One such opportunity is an open-label pilot study, NCT05254405, sponsored by Donald Jeffrey Newport. This Phase 4 study, titled "An Open Label Pilot Study of IV Brexanolone for the Treatment of Post-Traumatic Stress Disorder," is designed to evaluate Brexanolone's potential in a real-world setting. As a pilot study, it aims to gather preliminary data to inform larger future research efforts. Researchers are specifically looking at whether a 24-hour intravenous infusion of Brexanolone, administered at up to 60 μg/kg/h, can reduce the severity of PTSD symptoms. The study aims to enroll 20 adult women who have been diagnosed with post-traumatic stress disorder and are not veterans. This research focuses on understanding the potential benefits of Brexanolone for this specific patient group, building upon previous findings and exploring new applications.

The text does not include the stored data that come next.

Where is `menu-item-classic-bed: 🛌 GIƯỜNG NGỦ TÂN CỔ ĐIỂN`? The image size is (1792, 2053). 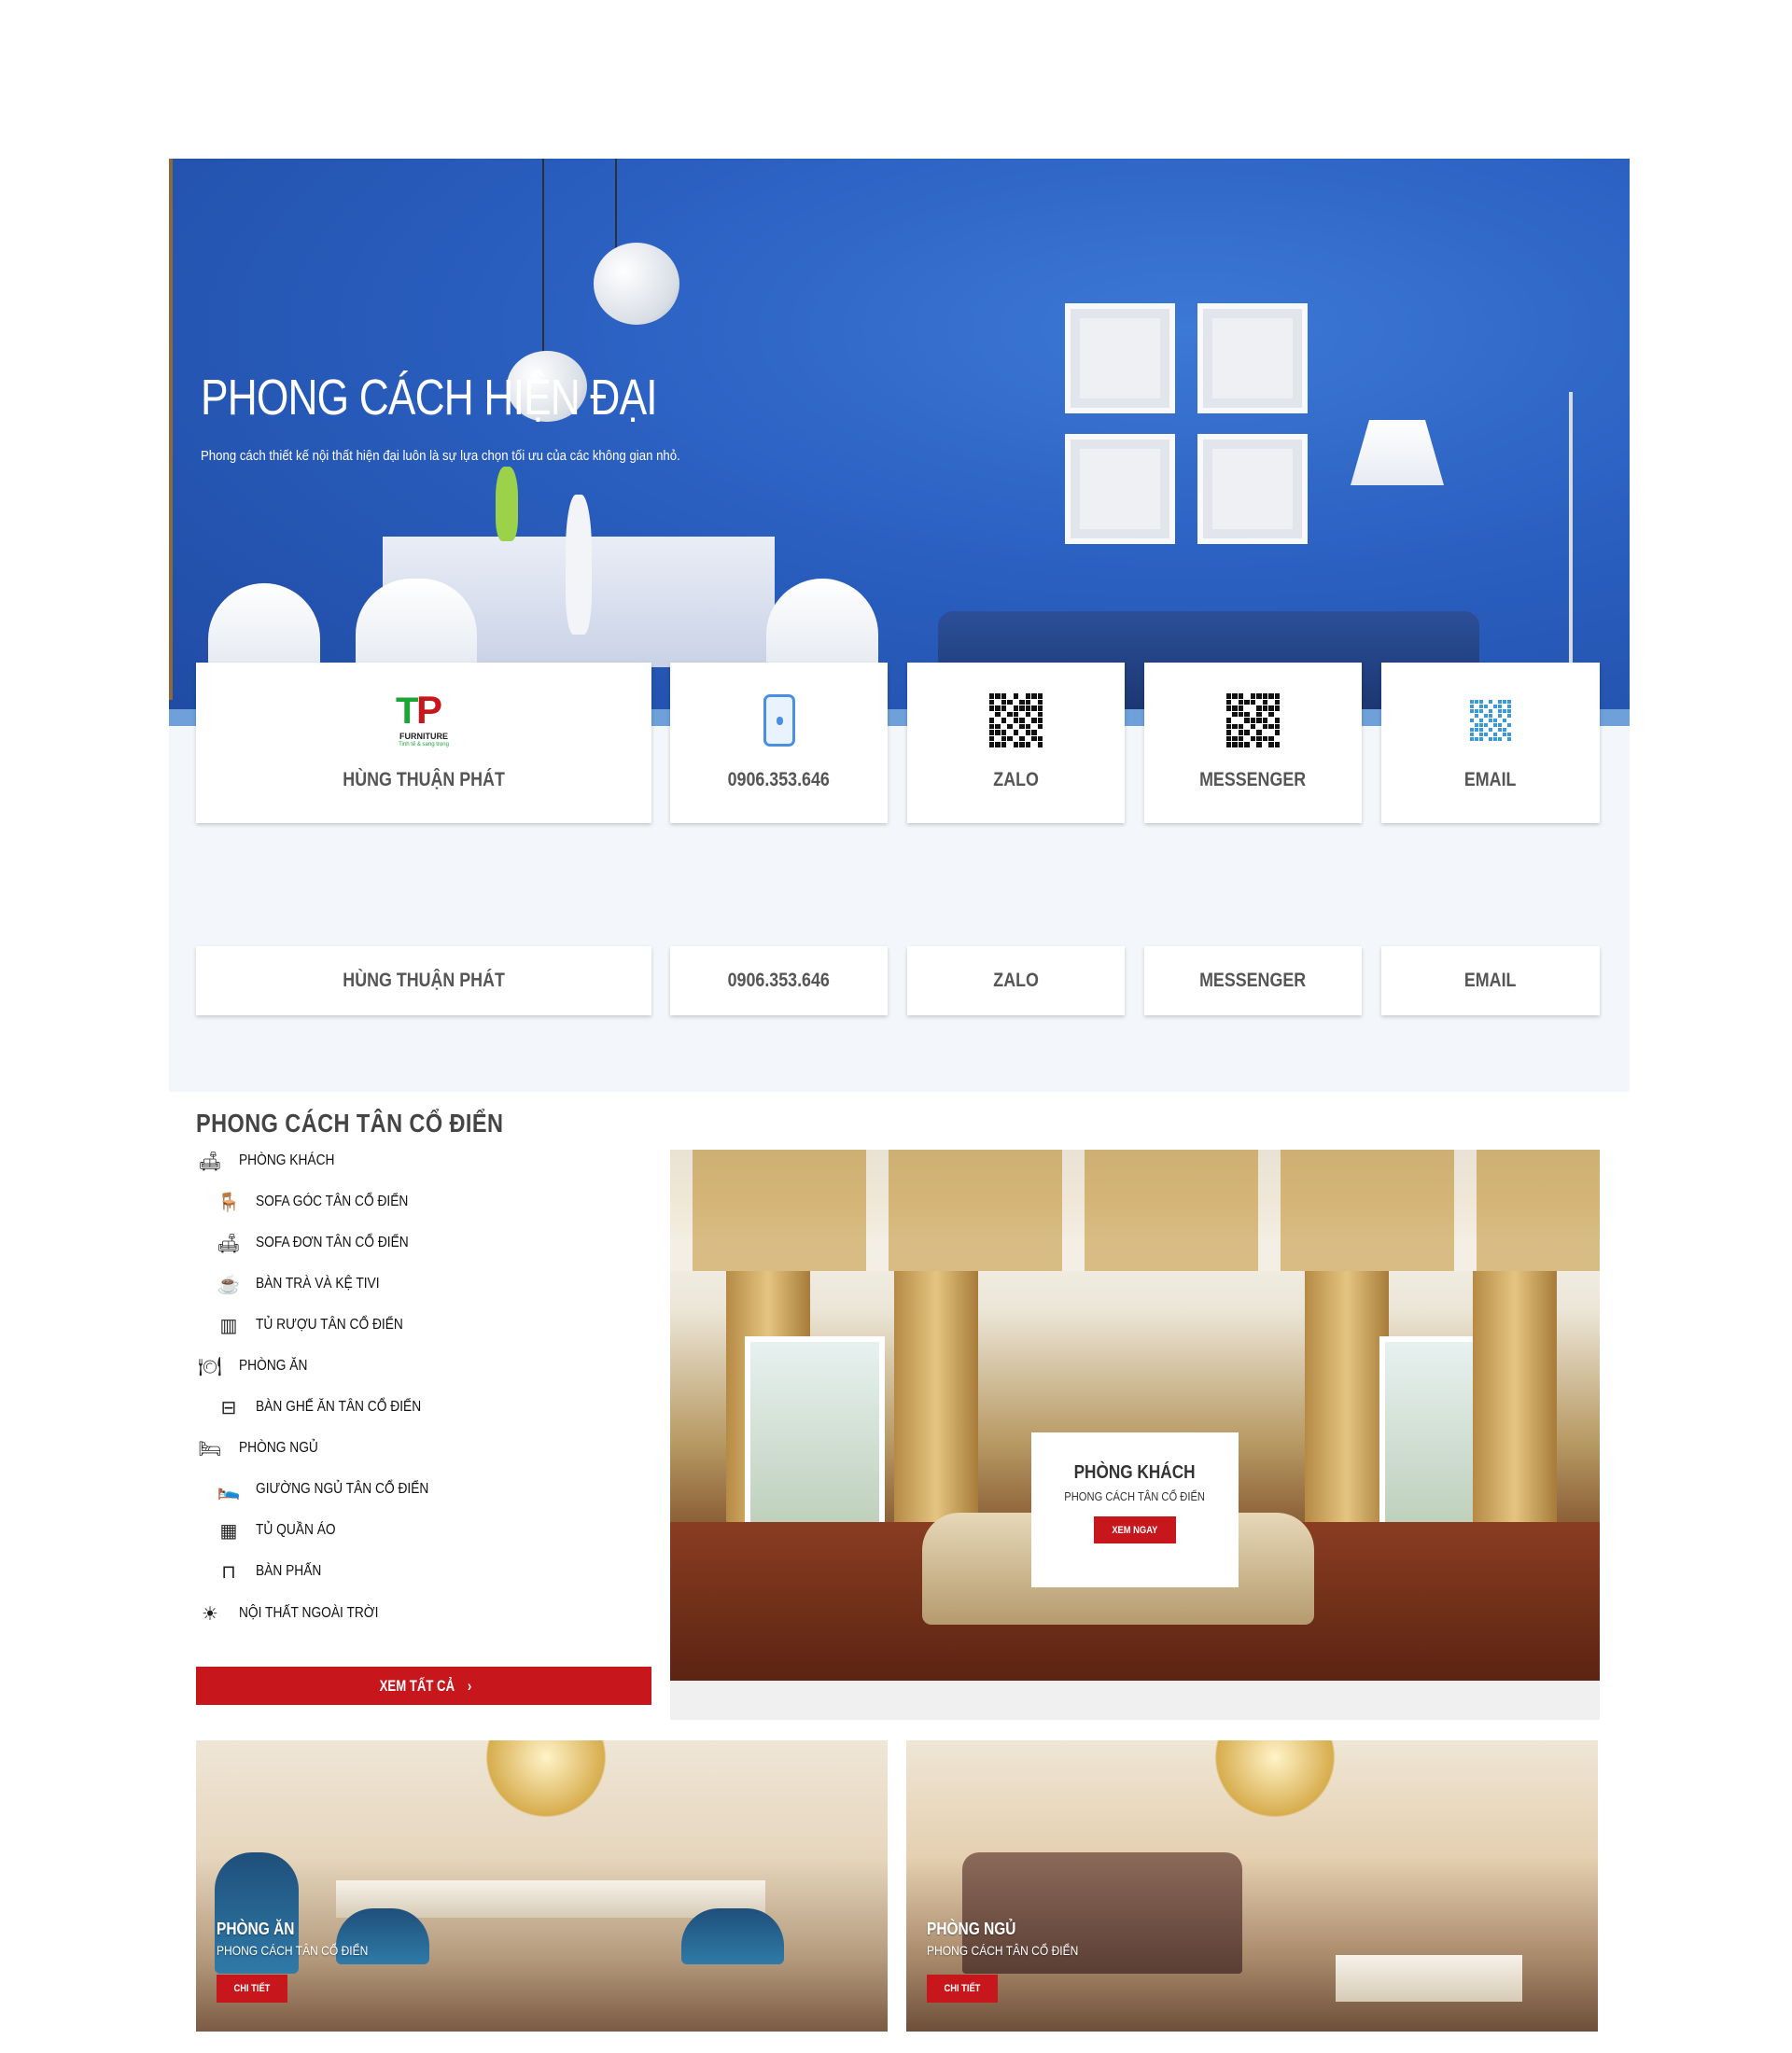 menu-item-classic-bed: 🛌 GIƯỜNG NGỦ TÂN CỔ ĐIỂN is located at coordinates (336, 1489).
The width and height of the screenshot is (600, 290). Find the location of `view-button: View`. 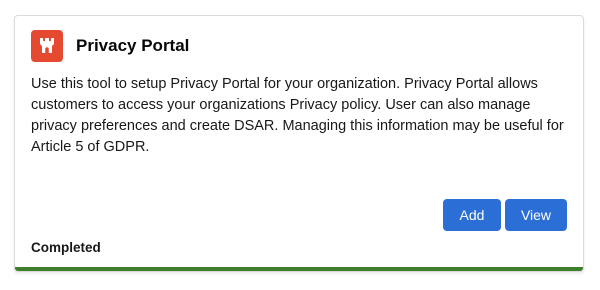

view-button: View is located at coordinates (536, 215).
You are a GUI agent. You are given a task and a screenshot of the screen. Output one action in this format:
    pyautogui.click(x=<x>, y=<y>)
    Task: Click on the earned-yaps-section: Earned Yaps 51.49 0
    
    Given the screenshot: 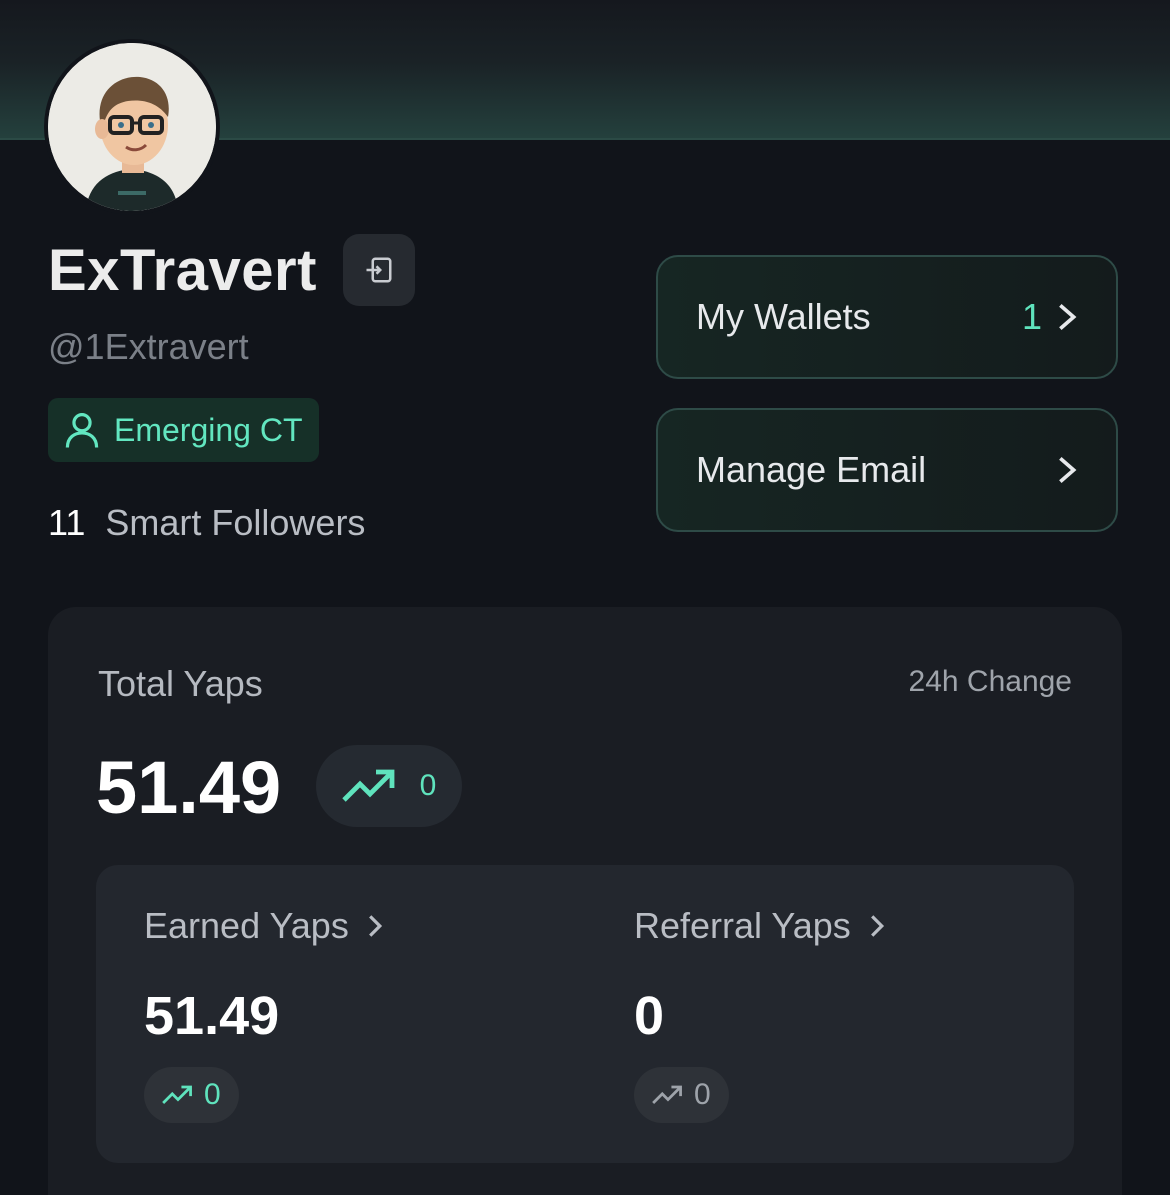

Participants in this study will receive an open-label infusion of Brexanolone, meaning both the participants and the researchers will know the treatment being administered. The primary goal is to determine the effectiveness of the treatment in reducing PTSD symptom severity in this specific population. Eligibility criteria for this study include being female, between 18 and 50 years of age, and having a diagnosis of PTSD. It is important to note that healthy volunteers are not eligible, and the study is not designed for children, ensuring the focus remains on individuals directly affected by PTSD. This careful selection helps ensure the study results are relevant to the target patient population.
Where to Participate
The currently recruiting study for Brexanolone, focusing on Post-Traumatic Stress Disorder, is available at a single location. This approach allows researchers to concentrate efforts and resources in one dedicated site to thoroughly evaluate the treatment.
The study, NCT05254405, is actively enrolling participants in Austin, Texas. This site is the sole location for this particular research. To be eligible for participation, individuals must be female and fall within the age range of 18 to 50 years. The study specifically seeks participants with a diagnosis of Post-Traumatic Stress Disorder; healthy volunteers are not being recruited for this trial. Additionally, the study is not open to children.
Development Timeline
The journey of Brexanolone in clinical development began on September 11, 2018, with the initiation of its first clinical trial. Since then, a total of 11 clinical trials have been conducted or are ongoing, involving 174 participants across various studies.
Early development saw Brexanolone investigated for conditions such as IBS-C and hyperphosphatemia. Over time, the scope of research expanded significantly. Key sponsors like Supernus Pharmaceuticals, Inc., Sage Therapeutics, and the University of North Carolina, Chapel Hill, have played a pivotal role in driving its progression. The drug has moved through various phases of development, starting with Early Phase 1 and Phase 1 studies, advancing to Phase 2 and Phase 3 trials, and now includes Phase 4 studies, indicating its continued evaluation post-approval or in broader populations.
The pipeline for Brexanolone has diversified to address a wide range of conditions. Beyond its initial focus, studies have explored its potential in areas such as Alcohol Use Disorder (AUD), COVID-19, Depression, Post-Traumatic Stress Disorder (PTSD), Post Partum Depression, Postpartum Psychosis, Acute Respiratory Distress Syndrome, and Tinnitus. This broad exploration highlights the ongoing commitment to understanding Brexanolone's therapeutic potential across different medical needs. The latest trial is projected to conclude by August 30, 2024, marking continued progress in its development.